Published on September 12, 2017

By Christine Dunn

Journal Staff Writer

Posted Sep 11, 2017 at 7:27 PM

Updated Sep 11, 2017 at 7:27 PM

PROVIDENCE — Tracine Johnston worked downtown for the telephone company 20 years ago. She had been living in Kent Heights in East Providence, but wanted to live closer to work. She found a new apartment that fit her budget at Beneficent House.

Juan Guaredo has been living at Beneficent House for 37 years. He said he used to own a two-family house in the city, but he couldn’t manage the upkeep anymore, and wanted to move to an apartment. Kay Chin has lived there almost as long as Guaredo — 34 years.

Another Beneficent House resident, Daniel Scott, waited close to five years for a spot there. He moved into his studio apartment 23 years ago.

When Beneficent House, the 180-unit apartment building at 1 Chestnut St., was built 50 years ago, downtown Providence was in the grips of urban renewal, according to Jonathan K. Farnum, president of the Beneficent House Board of Governors.

Today, the nine-story apartment building is nearly surrounded by Johnson & Wales University and its growing need for space.

Every few months, someone from the university makes an inquiry about buying the apartment building, according to Irene Hope, who is the treasurer of the Board of Governors. Both she and Farnum are also members of the Beneficent Congregational Church, located across the street from Beneficent House, on Weybosset Street.

But Beneficent House is not for sale. The church, which is a separate entity but maintains control of Beneficent House, is still dedicated to its mission of providing below-market priced housing for “low to moderate income persons of diverse backgrounds,” Hope said. Residents include working people, seniors and families with children.

Entries shown =
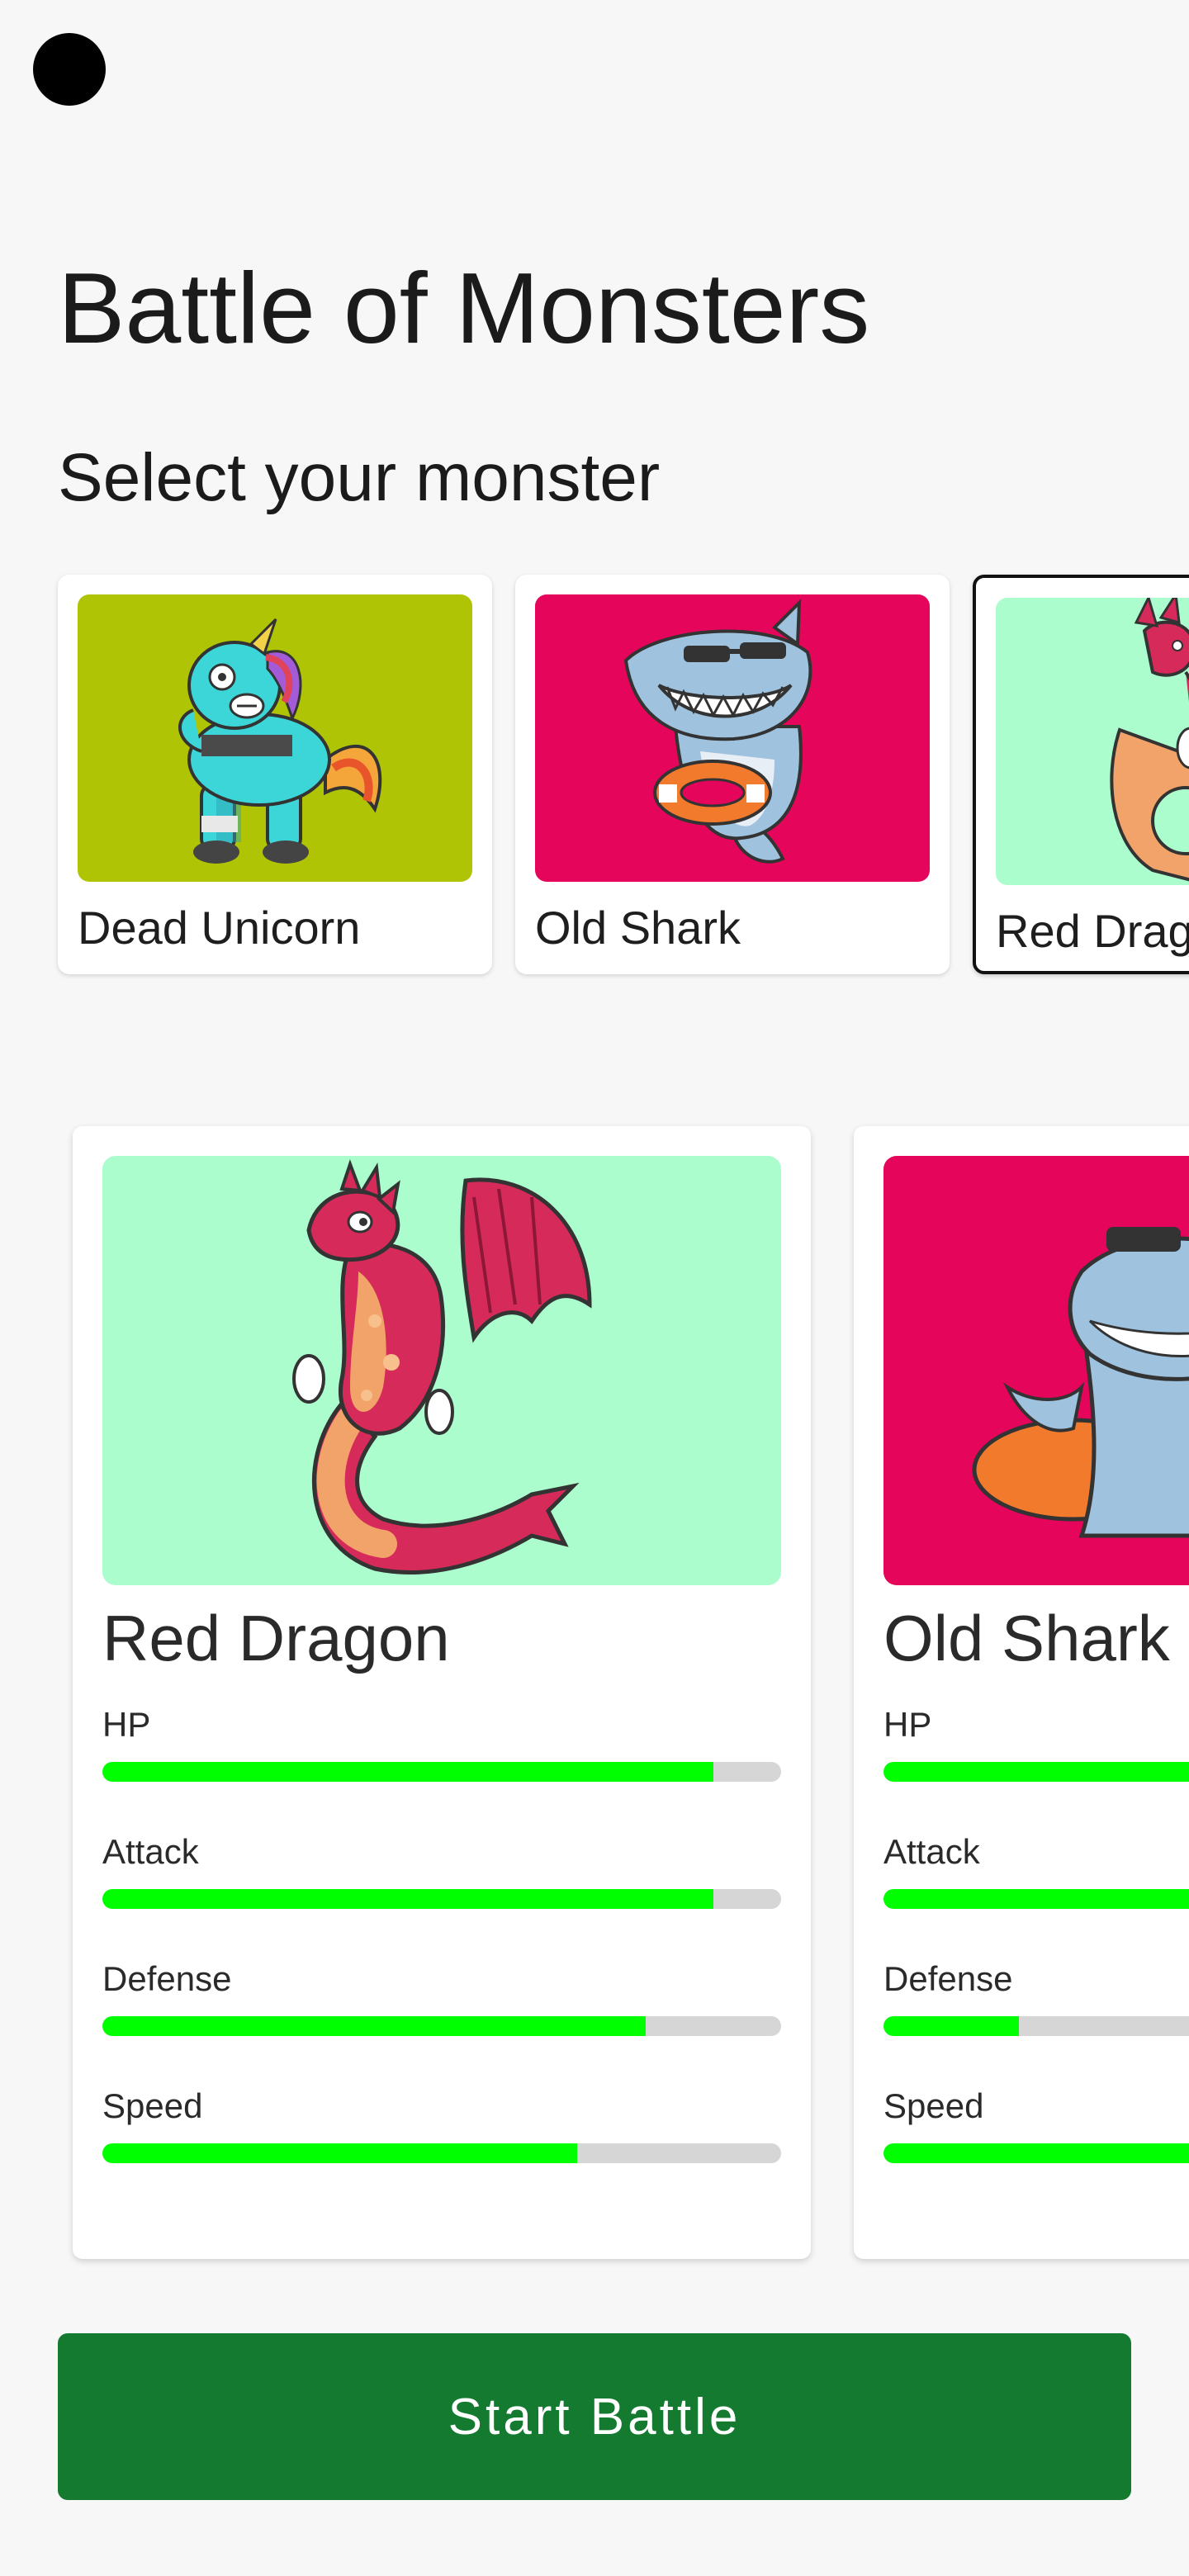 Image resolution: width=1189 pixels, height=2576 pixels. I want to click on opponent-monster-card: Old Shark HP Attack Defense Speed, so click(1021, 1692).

--

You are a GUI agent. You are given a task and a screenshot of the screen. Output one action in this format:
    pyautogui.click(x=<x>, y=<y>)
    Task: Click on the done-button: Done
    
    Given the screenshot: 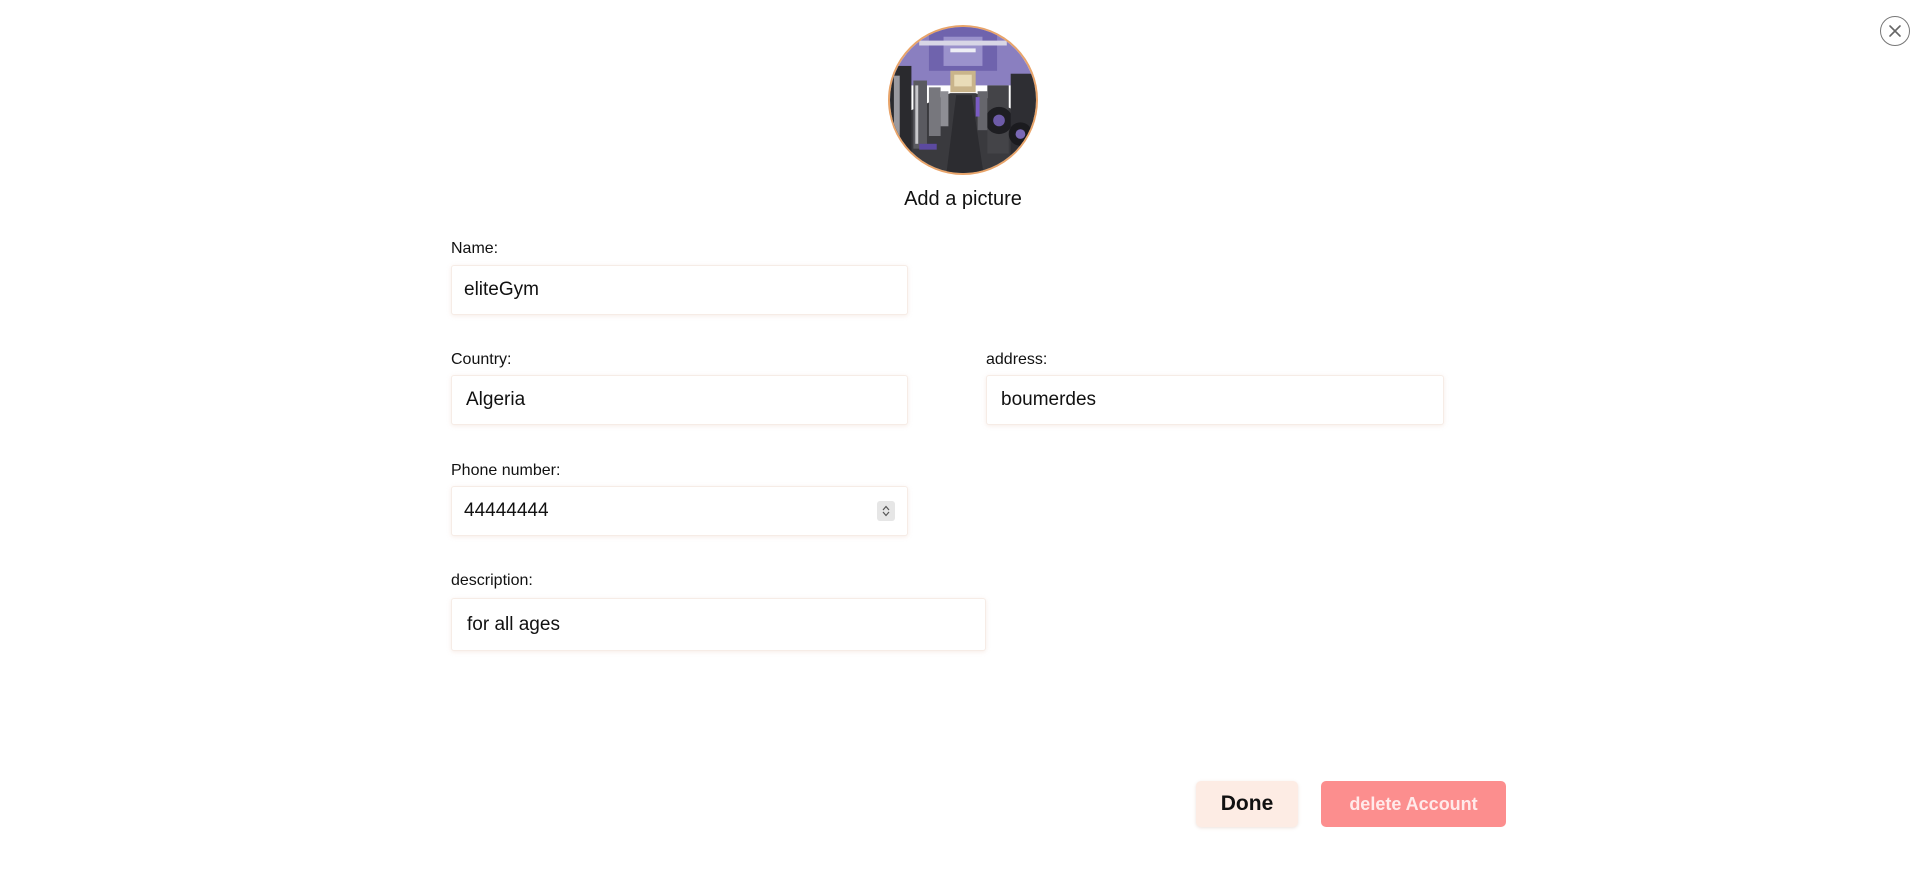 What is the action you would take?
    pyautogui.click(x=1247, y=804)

Set of tasks =
- 1) Return everything in the Beneficent House article from "Updated Sep 11, 2017" down to "Guaredo — 34 years.".
- 2) Answer these questions from the Beneficent House article:
(a) How many years has Juan Guaredo lived at Beneficent House?
(b) How many units does the apartment building at 1 Chestnut St. have?
(c) Who is the treasurer of the Board of Governors?

List of solutions =
- 1)
Updated Sep 11, 2017 at 7:27 PM

PROVIDENCE — Tracine Johnston worked downtown for the telephone company 20 years ago. She had been living in Kent Heights in East Providence, but wanted to live closer to work. She found a new apartment that fit her budget at Beneficent House.

Juan Guaredo has been living at Beneficent House for 37 years. He said he used to own a two-family house in the city, but he couldn’t manage the upkeep anymore, and wanted to move to an apartment. Kay Chin has lived there almost as long as Guaredo — 34 years.

- 2)
(a) 37 years
(b) 180 units
(c) Irene Hope